[Opening RECORDS SUPPLIED section]

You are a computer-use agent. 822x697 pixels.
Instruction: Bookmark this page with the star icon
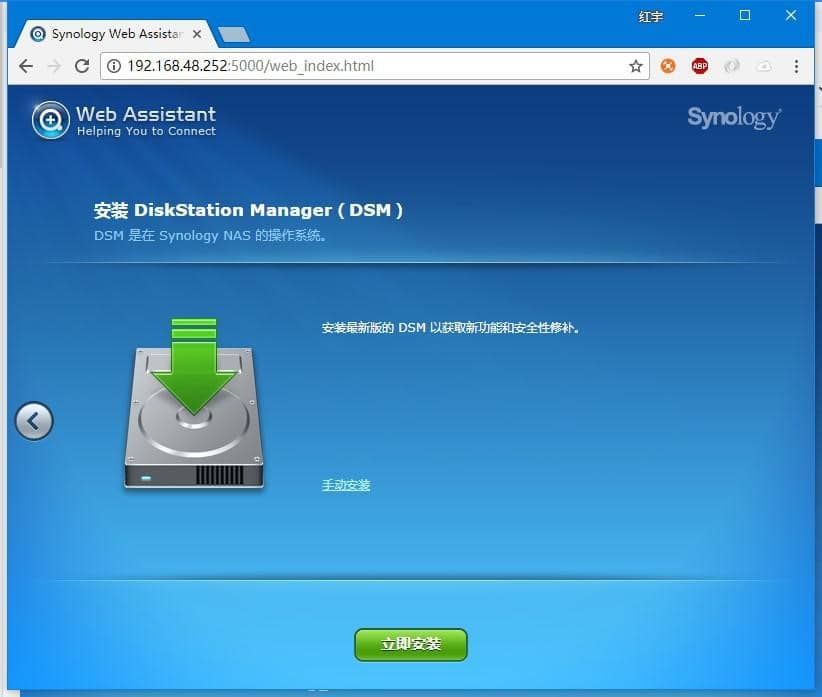click(x=636, y=66)
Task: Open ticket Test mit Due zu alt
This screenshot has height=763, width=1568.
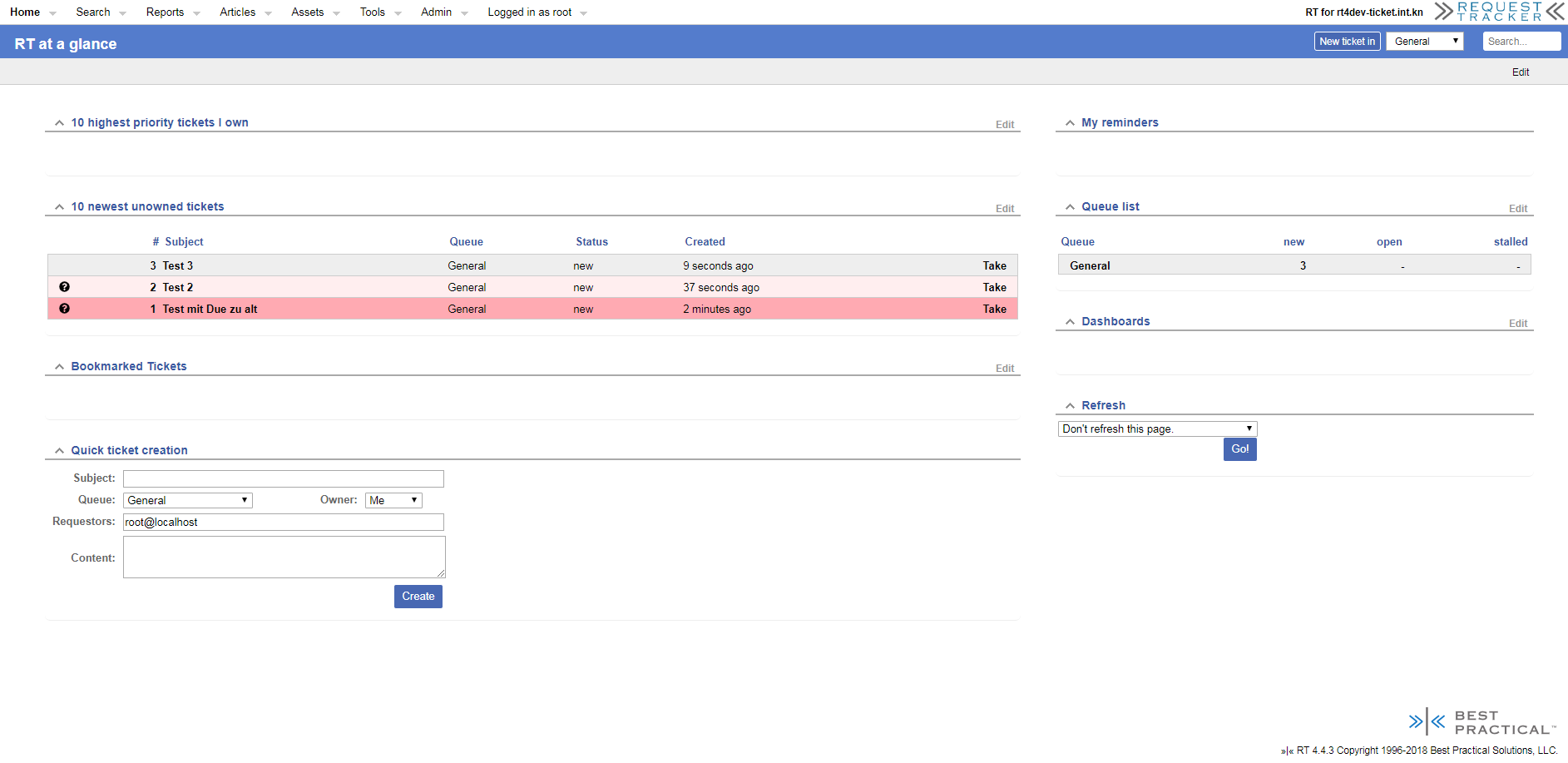Action: pyautogui.click(x=210, y=310)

[Closing RECORDS SUPPLIED section]

[WHAT TO DO]:
All of the data above needs to be retyped exactly, with the pictures removed.

[TASK SOLUTION]:
You are a computer-use agent. 822x697 pixels.
Instruction: Bookmark this page with the star icon
click(x=636, y=66)
Task: Open ticket Test mit Due zu alt
This screenshot has height=763, width=1568.
Action: pyautogui.click(x=210, y=310)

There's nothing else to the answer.